And then it falls apart.
She does the same shit she does in Tokyo. Nights run too long, bleed into days, she wastes time in clubs, smoking, drinking, always listening for something that sets her alight. But Baachan and Dad are a country away and Mom might as well be a world away. No one asks anything of her, no one expects anything of her.

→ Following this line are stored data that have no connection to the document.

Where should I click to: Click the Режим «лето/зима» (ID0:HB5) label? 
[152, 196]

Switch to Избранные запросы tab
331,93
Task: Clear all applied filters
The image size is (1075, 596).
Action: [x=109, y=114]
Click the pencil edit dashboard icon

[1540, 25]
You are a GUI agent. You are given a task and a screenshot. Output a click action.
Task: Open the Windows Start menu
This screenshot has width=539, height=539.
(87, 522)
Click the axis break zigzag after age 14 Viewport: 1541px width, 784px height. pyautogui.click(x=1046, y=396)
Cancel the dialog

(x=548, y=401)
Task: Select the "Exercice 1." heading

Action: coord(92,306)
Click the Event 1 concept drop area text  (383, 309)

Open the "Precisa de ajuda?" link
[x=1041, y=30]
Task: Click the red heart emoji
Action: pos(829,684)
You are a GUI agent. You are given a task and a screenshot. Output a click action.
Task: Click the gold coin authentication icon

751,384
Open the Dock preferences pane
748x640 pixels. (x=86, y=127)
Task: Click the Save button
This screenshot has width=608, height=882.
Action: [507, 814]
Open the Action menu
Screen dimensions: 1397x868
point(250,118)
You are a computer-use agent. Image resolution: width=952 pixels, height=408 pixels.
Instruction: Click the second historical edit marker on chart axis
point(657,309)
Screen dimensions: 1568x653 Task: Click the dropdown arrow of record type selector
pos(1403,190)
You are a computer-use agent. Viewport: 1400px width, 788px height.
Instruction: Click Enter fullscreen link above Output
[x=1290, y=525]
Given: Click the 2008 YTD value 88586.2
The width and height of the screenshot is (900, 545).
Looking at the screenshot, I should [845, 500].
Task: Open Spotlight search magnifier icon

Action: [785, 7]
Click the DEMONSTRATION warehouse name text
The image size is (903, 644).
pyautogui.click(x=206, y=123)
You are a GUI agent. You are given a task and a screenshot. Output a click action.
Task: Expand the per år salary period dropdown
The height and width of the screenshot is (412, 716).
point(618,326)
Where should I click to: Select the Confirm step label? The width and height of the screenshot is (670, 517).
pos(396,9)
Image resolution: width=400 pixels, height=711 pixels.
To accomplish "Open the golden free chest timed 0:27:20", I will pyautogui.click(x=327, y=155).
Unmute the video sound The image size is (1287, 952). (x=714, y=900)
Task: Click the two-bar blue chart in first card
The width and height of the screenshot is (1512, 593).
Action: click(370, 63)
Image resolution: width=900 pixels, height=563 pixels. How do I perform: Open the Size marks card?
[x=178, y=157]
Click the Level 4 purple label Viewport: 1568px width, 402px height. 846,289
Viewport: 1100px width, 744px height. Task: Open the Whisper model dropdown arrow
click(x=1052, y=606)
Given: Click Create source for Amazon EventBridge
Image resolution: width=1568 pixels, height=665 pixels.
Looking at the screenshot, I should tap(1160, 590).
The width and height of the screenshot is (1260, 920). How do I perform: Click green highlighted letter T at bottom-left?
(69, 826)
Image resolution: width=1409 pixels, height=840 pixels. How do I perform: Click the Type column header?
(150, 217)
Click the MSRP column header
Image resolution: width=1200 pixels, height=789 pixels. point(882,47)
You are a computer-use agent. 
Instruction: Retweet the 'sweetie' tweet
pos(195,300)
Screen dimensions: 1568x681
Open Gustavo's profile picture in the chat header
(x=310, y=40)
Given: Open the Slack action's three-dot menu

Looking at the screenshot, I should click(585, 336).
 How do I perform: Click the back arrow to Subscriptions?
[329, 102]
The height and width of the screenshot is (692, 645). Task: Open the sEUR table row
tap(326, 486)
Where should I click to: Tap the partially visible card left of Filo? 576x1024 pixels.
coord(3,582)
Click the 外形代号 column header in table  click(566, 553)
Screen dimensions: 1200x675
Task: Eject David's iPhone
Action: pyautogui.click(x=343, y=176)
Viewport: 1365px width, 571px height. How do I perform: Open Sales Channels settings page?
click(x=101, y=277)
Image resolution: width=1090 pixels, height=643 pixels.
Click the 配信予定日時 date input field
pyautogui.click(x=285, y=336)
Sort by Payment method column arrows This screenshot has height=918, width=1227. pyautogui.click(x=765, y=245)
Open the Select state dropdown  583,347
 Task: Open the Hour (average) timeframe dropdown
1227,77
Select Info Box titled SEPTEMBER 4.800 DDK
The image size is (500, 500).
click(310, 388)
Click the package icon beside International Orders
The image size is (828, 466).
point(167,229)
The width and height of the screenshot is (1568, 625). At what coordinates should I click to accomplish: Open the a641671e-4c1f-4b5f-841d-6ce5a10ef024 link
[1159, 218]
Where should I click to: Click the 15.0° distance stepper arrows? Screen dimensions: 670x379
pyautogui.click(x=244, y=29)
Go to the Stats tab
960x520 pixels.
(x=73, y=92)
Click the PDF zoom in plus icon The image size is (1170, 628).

Her grades fall first. Or maybe she stops showing up to classes first. She can’t remember, it’s not important either way. What’s important is she convinces some band in her shitty little Korean that she’s an actual producer and not some stupid girl just playing at something and they give her a shot and they make a song that’s fucking good. What’s important is some of the local clubs take her on as a DJ, let her waste the night away spinning records and wasting time on childhood passions.
But mom calls and says she’s a ungrateful fucking idiot for wasting everything on little pipe dreams. Fuck the scholarship. Fuck the degree. Fuck the perceived promise of a secure future in a job she’ll inevitably hate. But she’s the idiot for throwing it away.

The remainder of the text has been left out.